He added that 21st-century racism is different from that of the past.
"Contemporary racism is not conscious, and it is not accompanied by dislike, so it gets expressed in indirect, subtle ways," he said.

That "stealth" discrimination reveals itself in many different situations.
A three-year undercover investigation by the National Fair Housing Alliance found that real estate agents steered whites away from integrated neighborhoods and steered blacks in to predominantly black neighborhoods.

Racism also can be a factor in getting a job.

Candidates named Emily O'Brien or Neil McCarthy were much more likely to get calls back from potential employers than applicants named Tamika Williams and Jamal Jackson, even though they had the same credentials, according to a study by the University of Chicago.

Racial bias may even determine whether you can flag a cab.

New York Times writer Calvin Sims wrote a recent article about all the cabdrivers that refused to stop for him.
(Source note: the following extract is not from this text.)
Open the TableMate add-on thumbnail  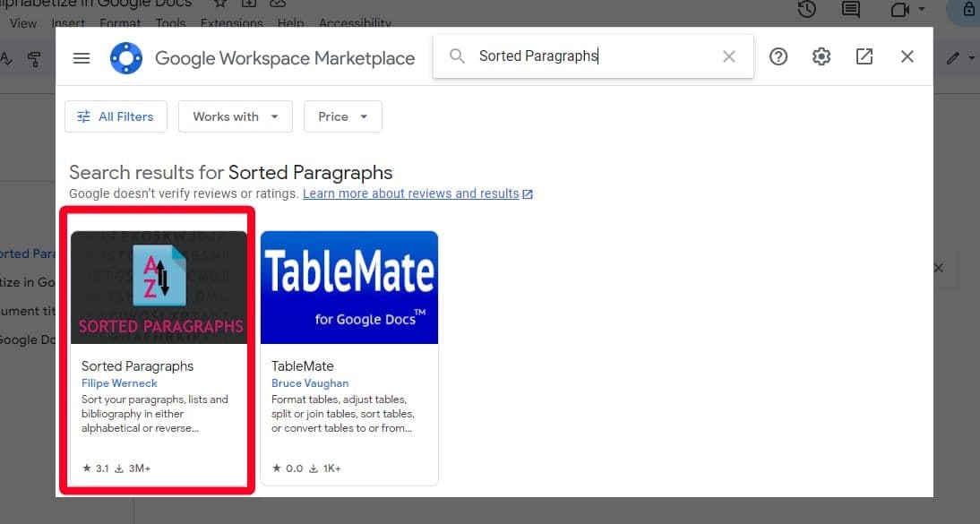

"If a cab passes you by, obviously it is frustrating, it's degrading and it's just really confusing, because this is akin to being in the South and being refused service at a lunch counter, which is what happened in the 60s and 70s," he said.


The Opinion Research poll shows that blacks and whites disagree on how each race feels about the other.

Asked how many whites dislike blacks, 40 percent of black respondents said "all" or "many." Twenty-six percent of whites chose one of those replies.

On the question of how many blacks dislike whites, 33 percent of blacks said "all" or "many," while 38 percent of whites agreed -- a wash because of the poll's 5 percent margin of error.
About half of black respondents said they had been a victim of discrimination because of their race. A little more than a quarter of whites said they had been victims of racial discrimination.
The poll was based on phone interviews conducted December 5 through Thursday with 1,207 Americans, including 328 blacks and 703 non-Hispanic whites.